# start of LISTING

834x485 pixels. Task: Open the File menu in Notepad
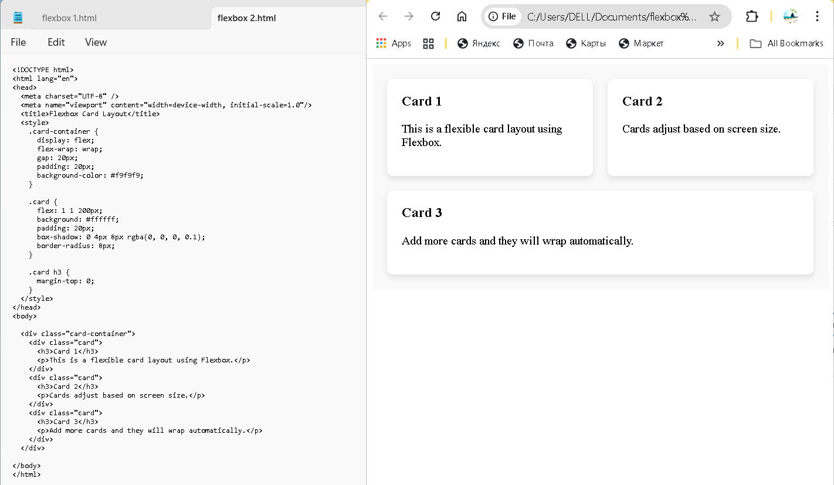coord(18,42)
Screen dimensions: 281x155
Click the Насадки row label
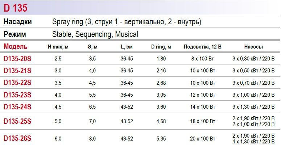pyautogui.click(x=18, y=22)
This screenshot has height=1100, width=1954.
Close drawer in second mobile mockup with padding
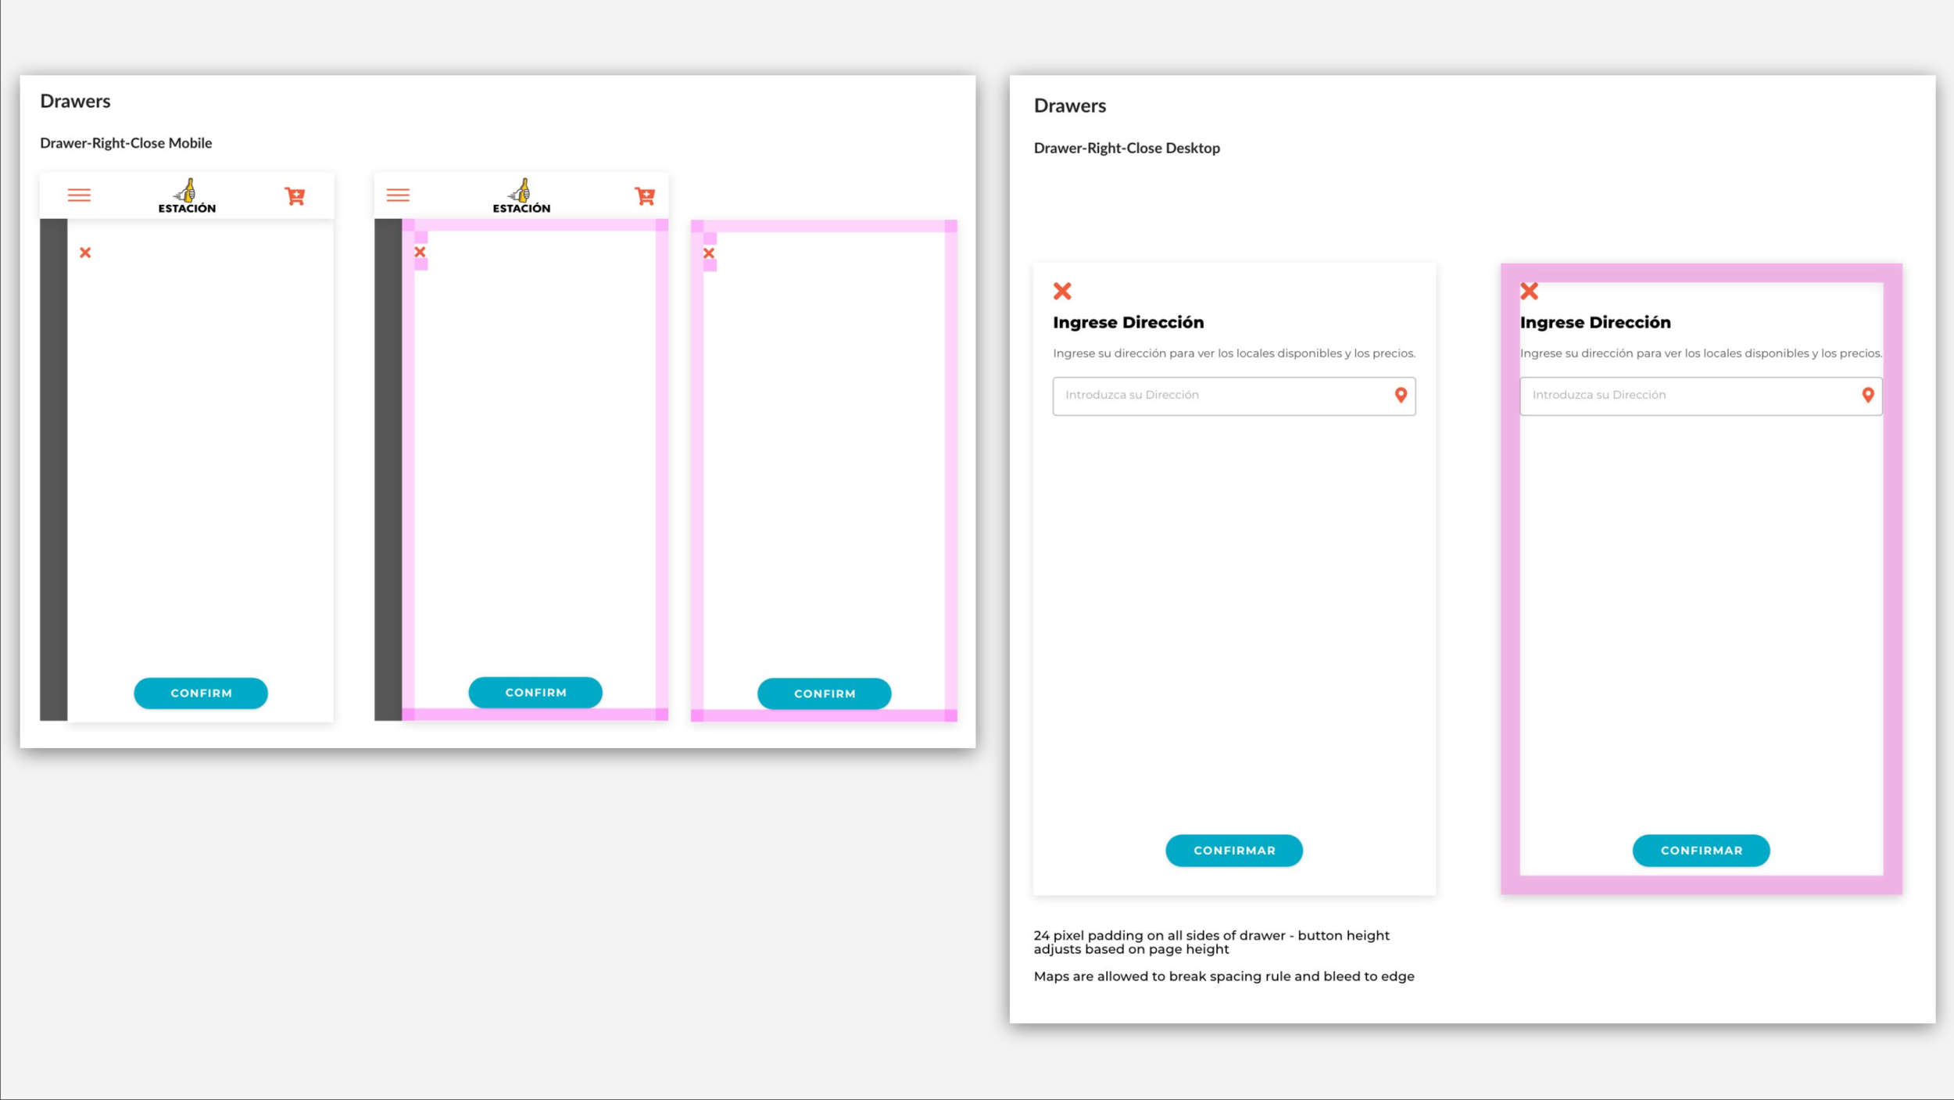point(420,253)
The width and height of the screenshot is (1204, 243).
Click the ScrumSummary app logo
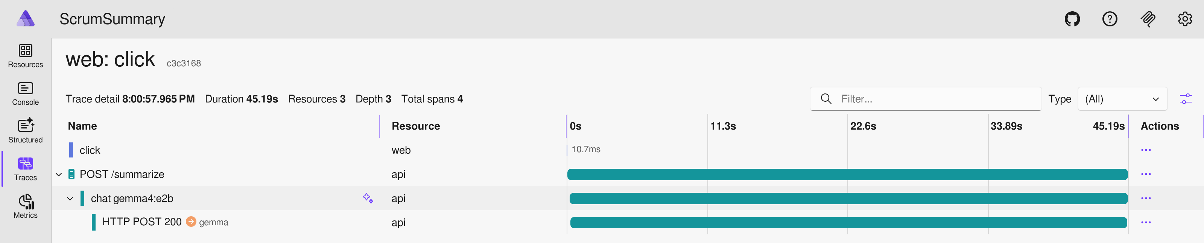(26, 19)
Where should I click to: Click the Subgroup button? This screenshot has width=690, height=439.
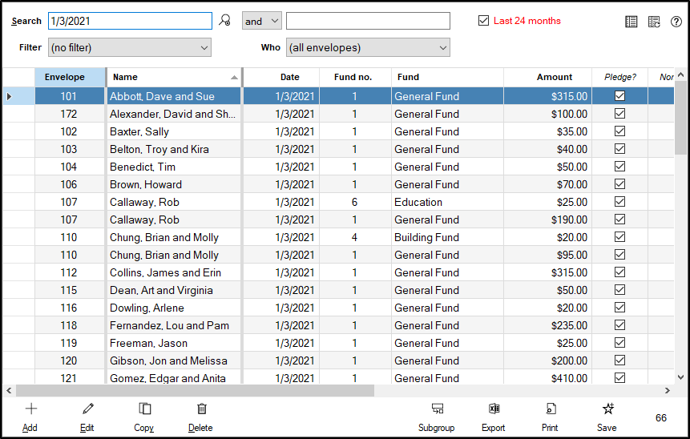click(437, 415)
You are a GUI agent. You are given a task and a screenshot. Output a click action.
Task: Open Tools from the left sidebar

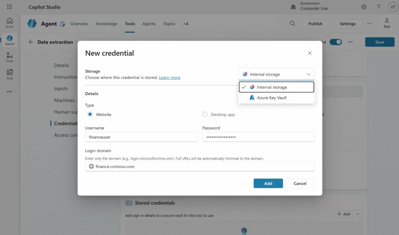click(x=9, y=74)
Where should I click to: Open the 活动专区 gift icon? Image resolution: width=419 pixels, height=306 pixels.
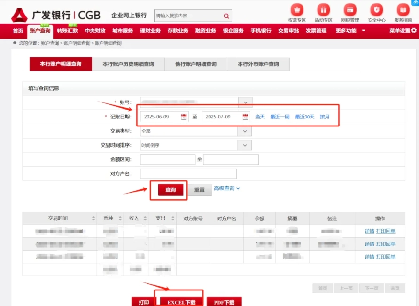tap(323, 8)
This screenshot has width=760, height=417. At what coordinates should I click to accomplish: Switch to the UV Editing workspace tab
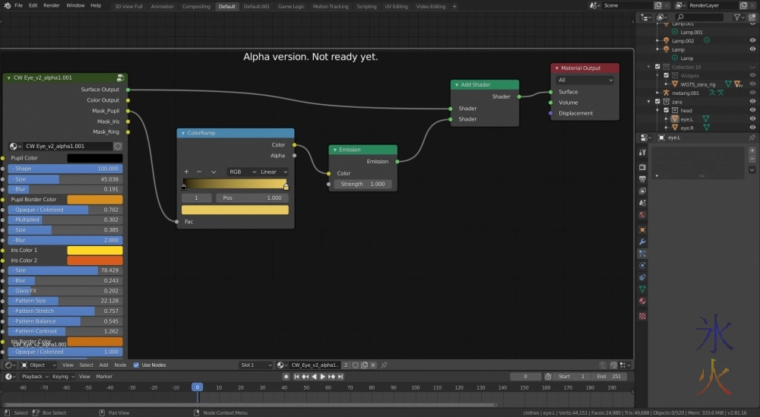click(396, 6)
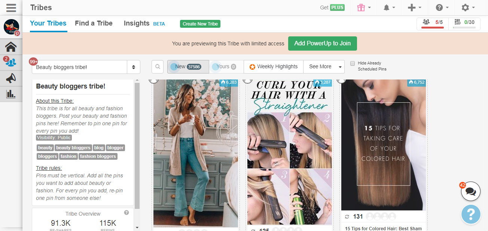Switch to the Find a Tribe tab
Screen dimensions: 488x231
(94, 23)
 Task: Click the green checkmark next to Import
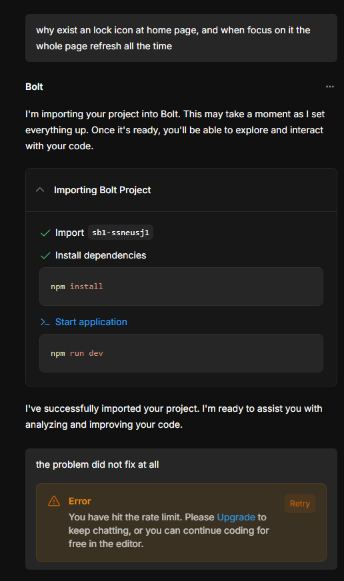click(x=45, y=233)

# end of LISTING

Copy the listing above line for line without changing any wording, and leave out the pictures.

● **EXERCISE SOLUTION**:
834x485 pixels. Task: Open the File menu in Notepad
coord(18,42)
Screen dimensions: 281x155
Click the Насадки row label
pyautogui.click(x=18, y=22)
This screenshot has height=1100, width=1954.
Close drawer in second mobile mockup with padding
point(420,253)
The width and height of the screenshot is (1204, 243).
Click the ScrumSummary app logo
(26, 19)
Where should I click to: Click the Subgroup button? This screenshot has width=690, height=439.
click(437, 415)
You are a GUI agent. You are given a task and a screenshot. Output a click action.
Task: Open Tools from the left sidebar

click(x=9, y=74)
Where should I click to: Open the 活动专区 gift icon? Image resolution: width=419 pixels, height=306 pixels.
tap(323, 8)
This screenshot has width=760, height=417. At what coordinates should I click to accomplish: Switch to the UV Editing workspace tab
click(396, 6)
Switch to the Find a Tribe tab
Screen dimensions: 488x231
(94, 23)
 Task: Click the green checkmark next to Import
click(x=45, y=233)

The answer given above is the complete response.